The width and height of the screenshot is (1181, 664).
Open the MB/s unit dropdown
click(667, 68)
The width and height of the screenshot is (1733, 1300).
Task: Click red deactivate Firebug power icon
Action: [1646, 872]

● ● ●

**ACTIVITY:** Return an exact copy of the listing.

**FINAL ANSWER:**
The width and height of the screenshot is (1181, 664).
Open the MB/s unit dropdown
click(667, 68)
The width and height of the screenshot is (1733, 1300).
Task: Click red deactivate Firebug power icon
Action: [1646, 872]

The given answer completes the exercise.